* **DESCRIPTION OF THE TASK**: Copy the records below word for word, keeping every line as it stands.

* **ITEMS**:

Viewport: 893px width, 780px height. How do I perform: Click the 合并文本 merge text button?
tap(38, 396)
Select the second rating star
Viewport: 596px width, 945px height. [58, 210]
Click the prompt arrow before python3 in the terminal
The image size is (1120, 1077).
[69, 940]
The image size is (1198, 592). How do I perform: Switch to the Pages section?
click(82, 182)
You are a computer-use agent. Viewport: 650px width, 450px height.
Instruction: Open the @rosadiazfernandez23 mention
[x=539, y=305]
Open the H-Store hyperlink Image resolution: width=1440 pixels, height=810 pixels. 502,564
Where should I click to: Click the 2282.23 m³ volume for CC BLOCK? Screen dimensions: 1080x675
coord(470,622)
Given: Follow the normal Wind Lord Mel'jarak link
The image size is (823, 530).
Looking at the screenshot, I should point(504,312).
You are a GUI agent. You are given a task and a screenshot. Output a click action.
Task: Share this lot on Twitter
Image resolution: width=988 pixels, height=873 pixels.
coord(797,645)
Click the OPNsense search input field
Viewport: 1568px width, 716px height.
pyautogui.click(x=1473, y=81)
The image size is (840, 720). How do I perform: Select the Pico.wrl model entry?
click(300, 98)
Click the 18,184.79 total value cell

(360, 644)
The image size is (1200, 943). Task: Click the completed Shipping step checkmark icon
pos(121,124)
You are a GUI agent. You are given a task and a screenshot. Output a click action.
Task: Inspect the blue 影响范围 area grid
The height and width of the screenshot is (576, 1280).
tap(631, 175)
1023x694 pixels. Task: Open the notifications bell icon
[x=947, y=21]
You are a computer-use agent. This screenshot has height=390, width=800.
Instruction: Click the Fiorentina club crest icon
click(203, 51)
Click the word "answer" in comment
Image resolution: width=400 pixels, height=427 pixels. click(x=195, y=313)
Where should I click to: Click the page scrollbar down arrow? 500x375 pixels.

* **RESULT BELOW**:
Viewport: 893px width, 780px height. How do I perform: Click the 合并文本 merge text button?
tap(38, 396)
Select the second rating star
Viewport: 596px width, 945px height. [58, 210]
Click the prompt arrow before python3 in the terminal
The image size is (1120, 1077).
[69, 940]
The image size is (1198, 592). How do I perform: Switch to the Pages section?
click(82, 182)
You are a computer-use agent. Viewport: 650px width, 450px height.
Instruction: Open the @rosadiazfernandez23 mention
[x=539, y=305]
Open the H-Store hyperlink Image resolution: width=1440 pixels, height=810 pixels. 502,564
Where should I click to: Click the 2282.23 m³ volume for CC BLOCK? Screen dimensions: 1080x675
coord(470,622)
Given: Follow the normal Wind Lord Mel'jarak link
The image size is (823, 530).
Looking at the screenshot, I should point(504,312).
You are a GUI agent. You are given a task and a screenshot. Output a click action.
Task: Share this lot on Twitter
Image resolution: width=988 pixels, height=873 pixels.
coord(797,645)
Click the OPNsense search input field
Viewport: 1568px width, 716px height.
pyautogui.click(x=1473, y=81)
The image size is (840, 720). How do I perform: Select the Pico.wrl model entry?
click(300, 98)
Click the 18,184.79 total value cell

(360, 644)
The image size is (1200, 943). Task: Click the completed Shipping step checkmark icon
pos(121,124)
You are a GUI agent. You are given a task and a screenshot. Output a click action.
Task: Inspect the blue 影响范围 area grid
The height and width of the screenshot is (576, 1280).
tap(631, 175)
1023x694 pixels. Task: Open the notifications bell icon
[x=947, y=21]
You are a computer-use agent. This screenshot has height=390, width=800.
Instruction: Click the Fiorentina club crest icon
click(203, 51)
Click the word "answer" in comment
Image resolution: width=400 pixels, height=427 pixels. click(x=195, y=313)
Where should I click to: Click the page scrollbar down arrow? 500x375 pixels.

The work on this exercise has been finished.